About this task: The task calls for the lines below from the line with "How do I perform: Open" to the line with "The image size is (1208, 980).", both ends included, copied exactly, without any pictures.

Data section:
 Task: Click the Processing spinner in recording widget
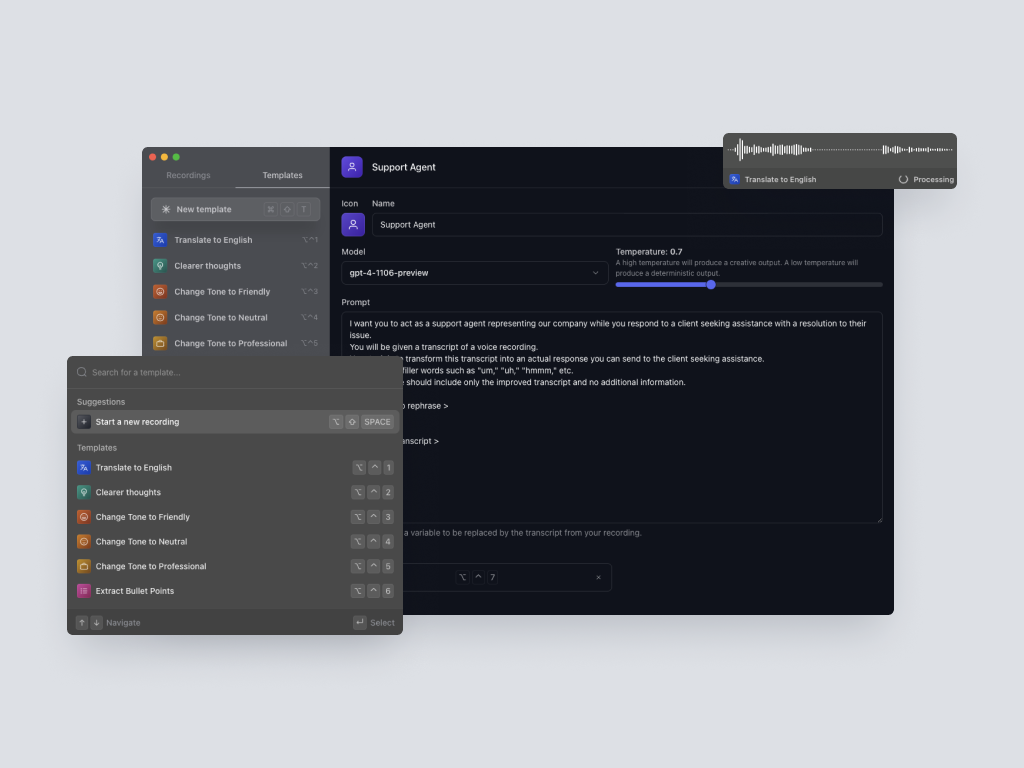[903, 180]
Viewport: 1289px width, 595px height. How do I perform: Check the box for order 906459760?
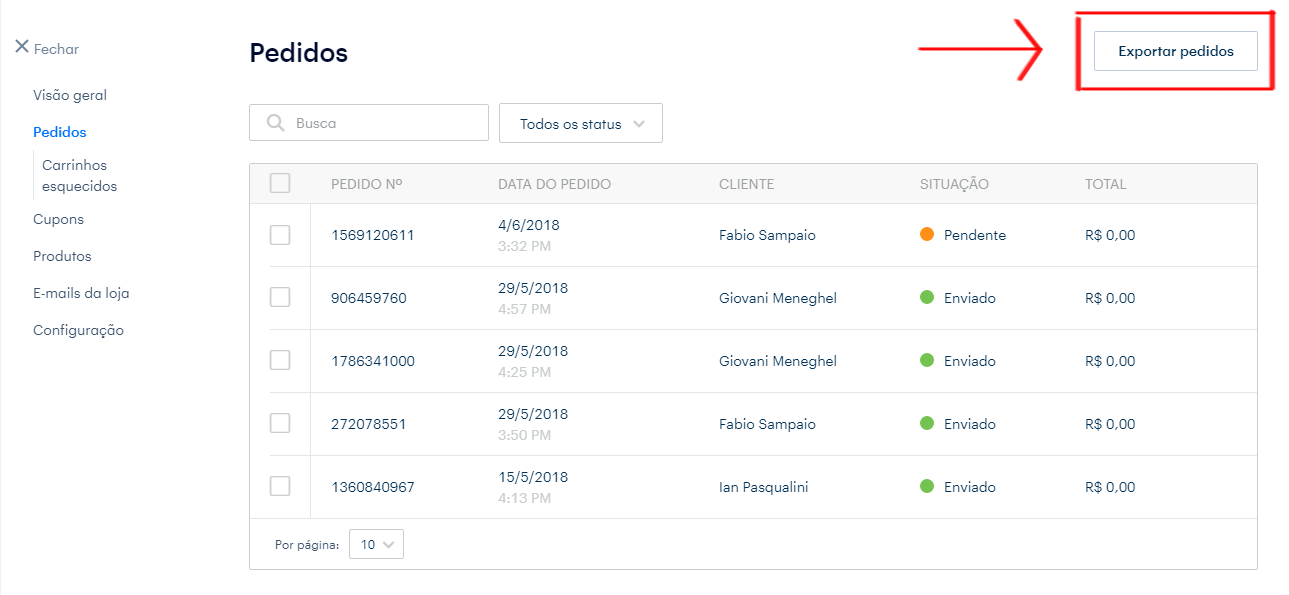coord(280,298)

* * *

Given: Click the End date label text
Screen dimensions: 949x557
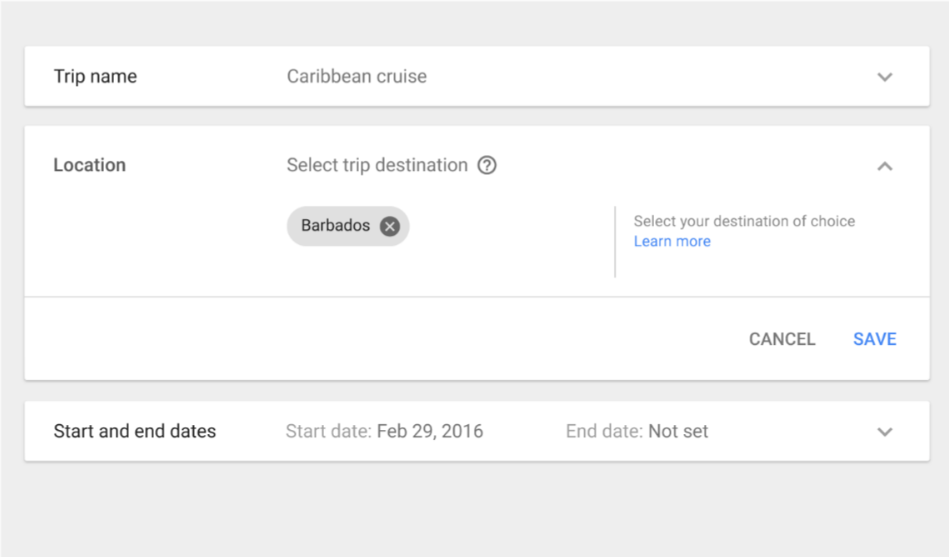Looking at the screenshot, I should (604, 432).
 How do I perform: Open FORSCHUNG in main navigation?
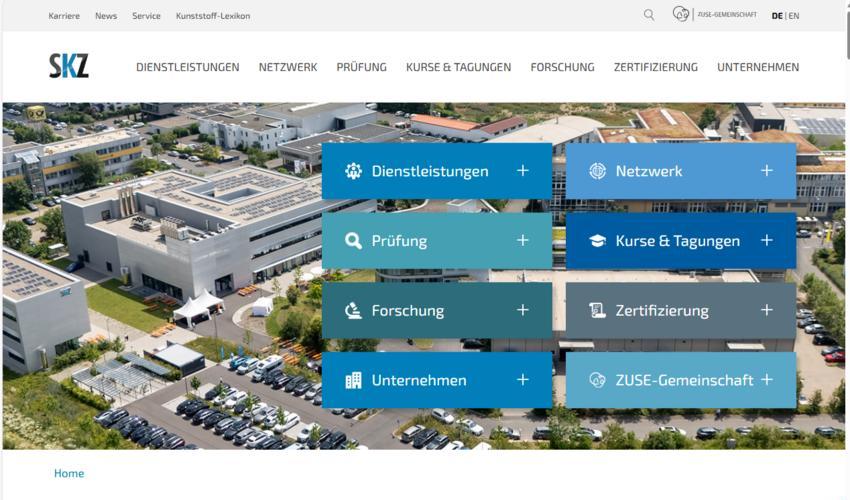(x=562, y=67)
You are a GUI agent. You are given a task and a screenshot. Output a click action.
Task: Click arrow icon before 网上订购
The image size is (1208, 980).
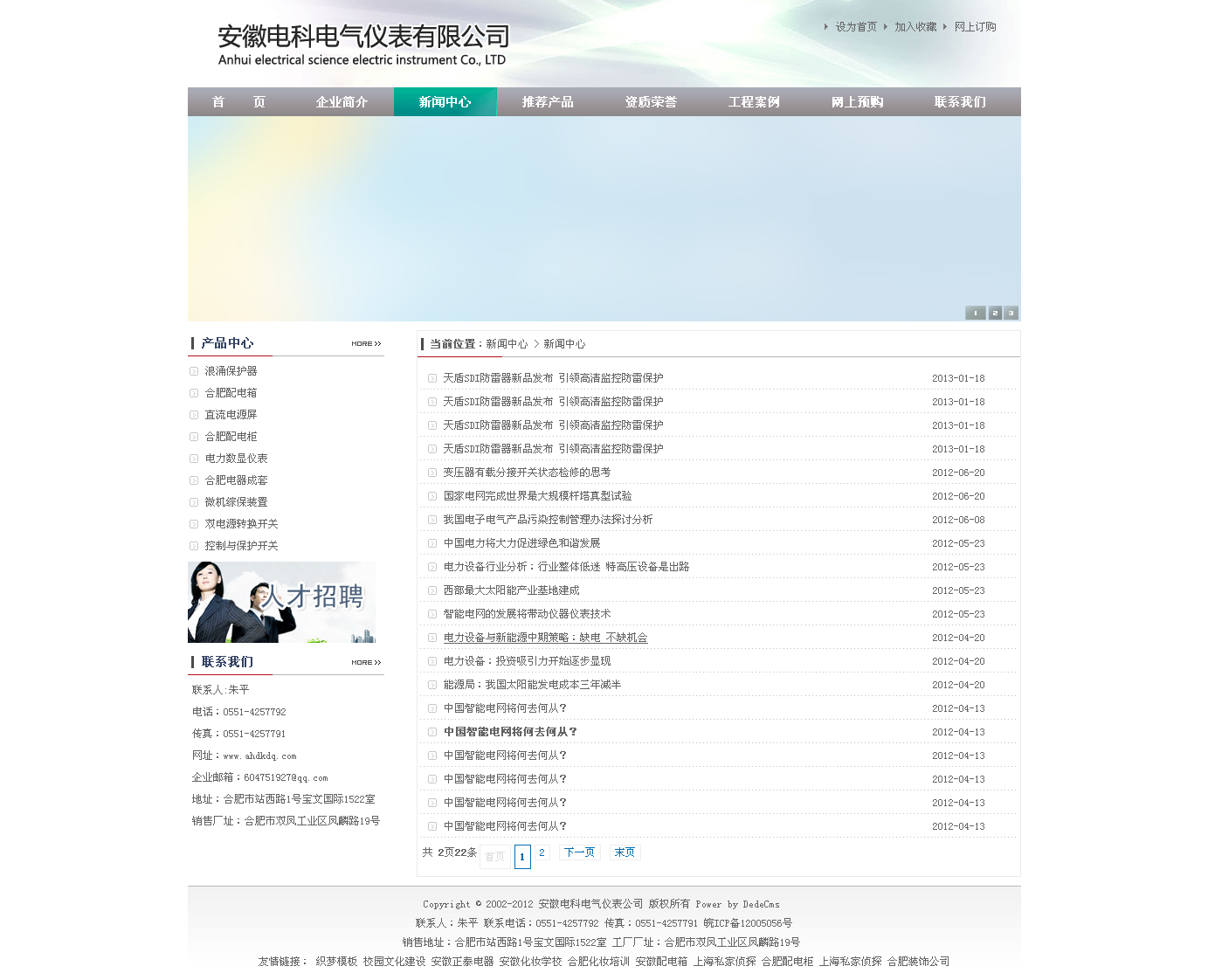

--

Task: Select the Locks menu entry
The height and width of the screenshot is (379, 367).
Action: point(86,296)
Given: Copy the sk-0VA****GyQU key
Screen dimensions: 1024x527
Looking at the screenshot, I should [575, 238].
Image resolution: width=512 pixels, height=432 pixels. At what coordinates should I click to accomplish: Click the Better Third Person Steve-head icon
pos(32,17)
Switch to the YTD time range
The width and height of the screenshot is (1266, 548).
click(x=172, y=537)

Solution to the problem:
 How do I perform: Open FORSCHUNG in main navigation?
(x=562, y=67)
You are a GUI agent. You are given a task and a screenshot. Output a click action.
Task: Click arrow icon before 网上订购
The image size is (1208, 980).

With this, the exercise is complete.